The .run method is an AsyncIterable, and it takes an iterable, AsyncIterable or asyncio.Queue that produces QueueFrames as a parameter. This makes it easy to chain AI Services, and consume input from the Transport’s receive_queue .

AI Services also have a .run_to_queue method. This method is not an AsyncIterable, but instead sends processed QueueFrames to a queue. This makes it easy to send the output of an AI Service to the Transport’s send_queue.

AI Services also define convenience functions that let you bypass creating QueueFrames for some simple cases (eg. using the TTS service to convert a string to audio output and send that audio to the transport’s send_queue). See below for examples.

Examples

Say Something

The base TTS AI service exposes a .say method. After creating a transport and TTS service, you can use this method like so:

transport = DailyTransportService(...)
tts = AzureTTSService()
await tts.say("hello world", transport.send_queue)

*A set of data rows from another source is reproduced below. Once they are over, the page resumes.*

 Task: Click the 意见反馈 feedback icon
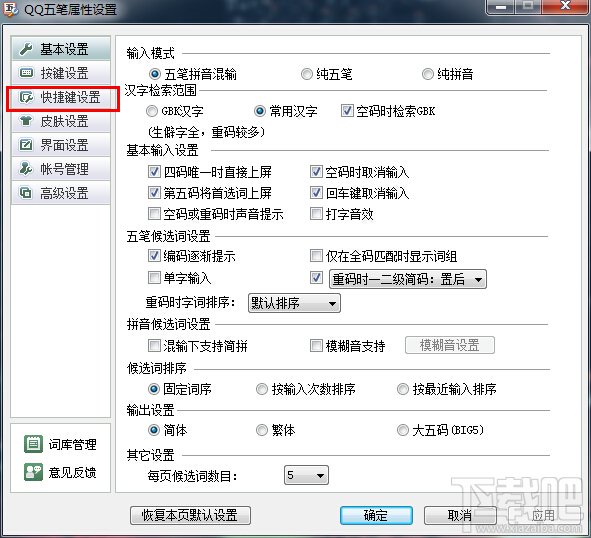pos(34,472)
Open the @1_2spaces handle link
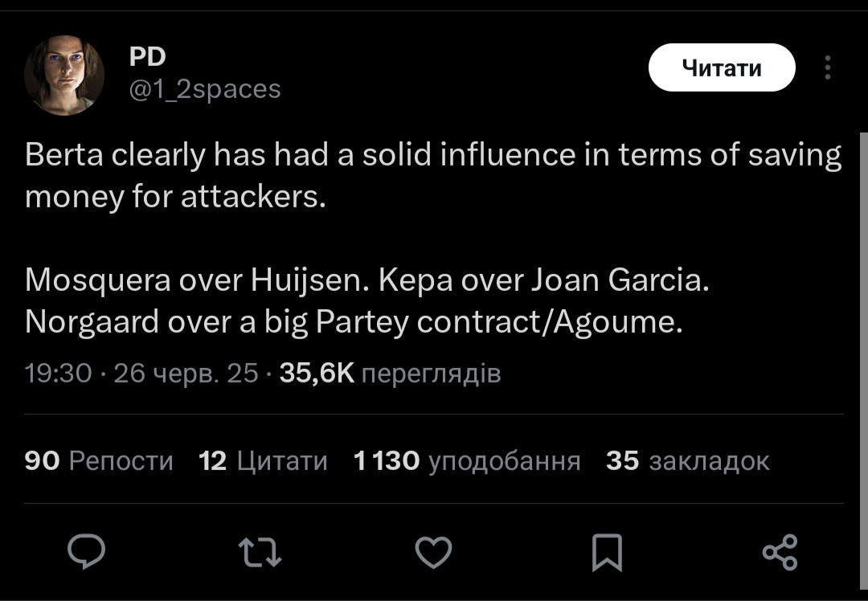Screen dimensions: 868x601 [205, 88]
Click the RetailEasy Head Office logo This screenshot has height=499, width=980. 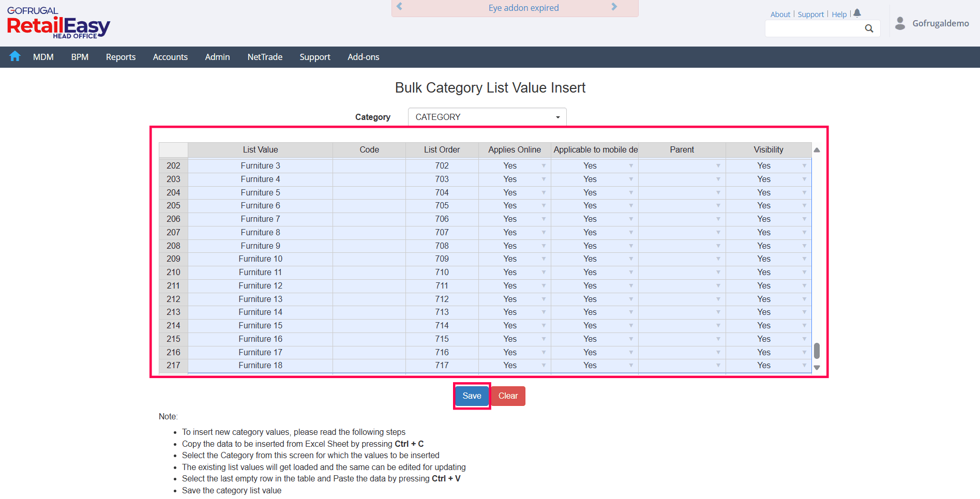pos(58,23)

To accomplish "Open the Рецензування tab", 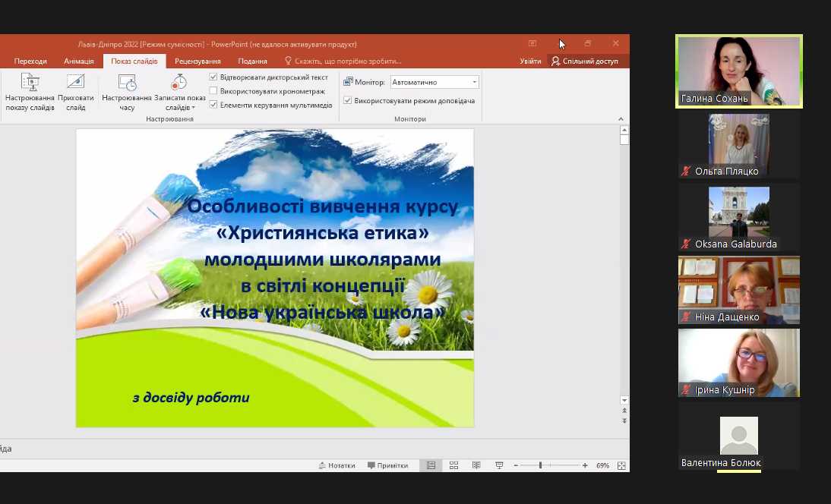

This will call the TTS service to render the text to audio frames, then put the audio frames on the transport’s send queue. The transport will then send those frames along to the WebRTC session.

Speak an LLM response

Given a system prompt contained in a messages array, you can emit the LLM’s response as audio with a chain like this:

transport = DailyTransportService(...) # setup parameters omitted
tts = AzureTTSService()
llm = AzureLLMService()
messages = [...] # system prompt omitted for brevity

await tts.run_to_queue(
  transport.send_queue,
  llm.run([QueueFrame.LLM_MESSAGES, messages])
)

In this code, the LLM service object sends the messages to Azure’s OpenAI implementation, which streams chunks back asynchronously. Those chunks are aggregated by the TTS Service to ensure the best audio response (TTS works best when it gets complete sentence, so it can inflect correctly), then sent to Azure’s TTS service, converted to audio frames, and sent to the WebRTC session via the Daily transport.

Pre-cache an LLM response

Sometimes LLMs can be slower than we’d like for natural-feeling communication. Here’s an example where we take advantage of the time it takes to speak some pre-defined text to get a head start on the LLM response:

(TK link to 04- sample)

In this sample, we set up a buffer queue to receive the audio frames from the LLM response before while we are joining the call and start an asynchronous task to start filling this buffer:

    buffer_queue = asyncio.Queue()
    llm_response_task = asyncio.create_task(
        elevenlabs_tts.run_to_queue(
            buffer_queue,
            llm.run([QueueFrame(FrameType.LLM_MESSAGE, messages)]),
            True,
        )
    )

Then, when we’ve joined the call, we speak the static text:

        await azure_tts.say("My friend...", transport.send_queue)

As that text is being spoken, the asynchronous LLM task continues in the background. When the text is done, we pull the frames off the buffer queue and put them in the transport’s send_queue:

        async def buffer_to_send_queue():
            while True:
                frame = await buffer_queue.get()
                await transport.send_queue.put(frame)
                buffer_queue.task_done()
                if frame.frame_type == FrameType.END_STREAM:
                    break

        await asyncio.gather(llm_response_task, buffer_to_send_queue())

One thing to note here is the last parameter to run_to_queue in the first code clause above: this causes the run_to_queue method to send an END_STREAM frame when it’s done rendering. This lets us know when to stop our buffer_to_send_queue task above.